Güzel elf gözlerini açtığında bilincinin yerine geldiğini sanmıştı. Oysa ki yanılıyordu. Gözlerinin beyazı kan çanağına dönmüş, buz mavisi irisleri bomboş sabit bir noktaya bakıyordu. Gördüğü şeyler gerçekten olduğu yer, ağacın altı, değil gotik tarzda inşa edilmiş taş bir binanın bulunduğu bir alandı. Eámanë gözlerini kırpıştırdı ama görüntü düzelmedi. Boynuna yaklaşan nefesi hissetti. "Güle güle" dedi yine aynı kadın sesi.. Boğazına yaslanan serin ve tırtıklı bıçağı hissetti, ardından bedenine yayılan yakıcı titreşimleri. Sanki soğuk bir bıçak değil, alev alev yanan bir sopa tutmuşlardı boğazına. Bıçak usta bir hareketle boynunda kaydı ve keskin bir acı tüm vücudunu sarıp sıktı, bir saniye sonra acı kayboldu. Eámanë yine bedenden çıkmış, olaya dışarıdan bakıyordu. Siyah saçların sardığı baş yerde birkaç kez sekip durdu. Bu olayı tekrar yaşaması bedenine iyi gelmemişti, bıçağın etkisini tüm vücudunda hissediyordu. Görüntü kaybolmuştu ama acı yerli yerindeydi. Vücudu ezilip büzülüyordu, kasları beyninin verdiği emirlere itaat etmiyordu. Sanki vücudunu artık o kontrol etmiyordu. Sol yanın üzerinde top gibi kıvrıldığında kolları bacaklarını sardı. Uzun tırnakları derin yaralar açarken fiziksel acı ruhsal acının önüne geçiyordu.

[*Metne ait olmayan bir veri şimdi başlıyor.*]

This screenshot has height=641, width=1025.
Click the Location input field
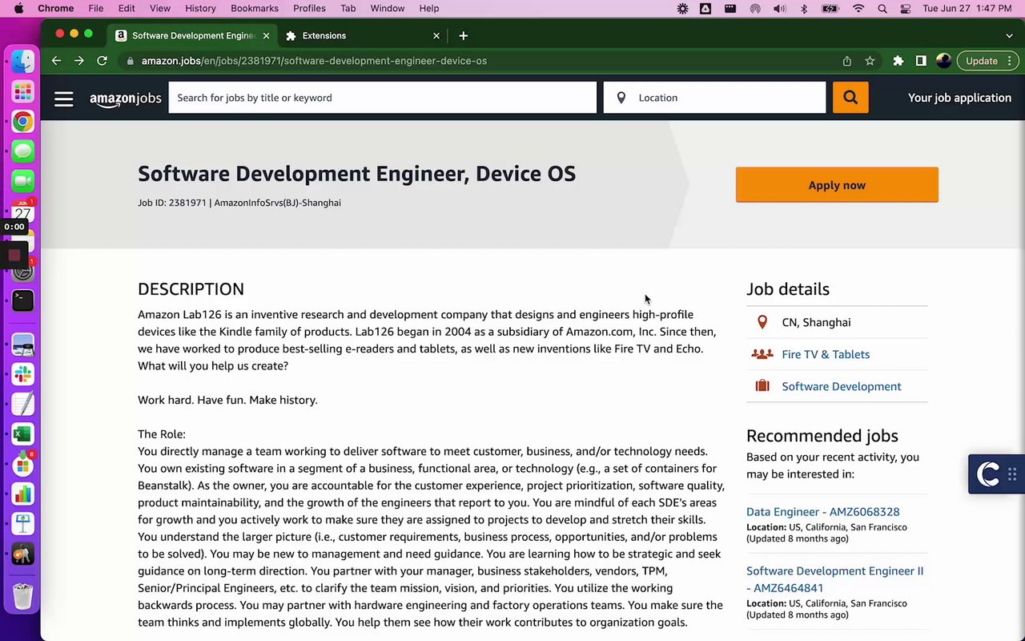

Acıdan kendinden geçerken bittiğini biliyordu. Anıların bedelini vücudundaki tüm enerjiyi tüketmekle ödemişti. Gözlerini titrek bir nefesle açtı. Geceydi, etrafta ölüm gerginliği vardı. Rüzgar usulca ağaçların yapraklarının arasından geçip üzerindeki sabahlığı açıyordu. Tırnaklarıyla açtığı yaralar rüzgarın etkisiyle sızlıyordu. Bedel ödenmiş, ruhsal acı gitmişti ama şimdi fiziksel acı vardı. Ağaçtan düşerken bacağı ve kolu ağacın gövdesine sürtmüş ve çizilmişti. Yere düştüğünde ise çok sert çarptığı için taşlar batmıştı. Büyük ihtimalle sol tarafı moraracaktı. Sol tarafına yüklenemediğini görünce eli kalçasının üzerindeki anka kuşu dövmesine gitti. Hayatındaki değişimin simgesini okşadı, sanki orada olması ona güç veriyordu. Sırtüstü yattığından taşlar sırtına batıyordu. Hala bir şeyleri hissedebilmenin mutluluğunu yaşarken ödediği bedelin fiziksel olarak ona zarar vermediğini görünce sevindi. Vücudundaki yaralar kendi eseriydi. Eli hala anka kuşu dövmesinin üzerindeyken geceden güç çekmek aklına geldi. Sesinin çıkmayacağını düşünerek içinden geceye doğru seslendi.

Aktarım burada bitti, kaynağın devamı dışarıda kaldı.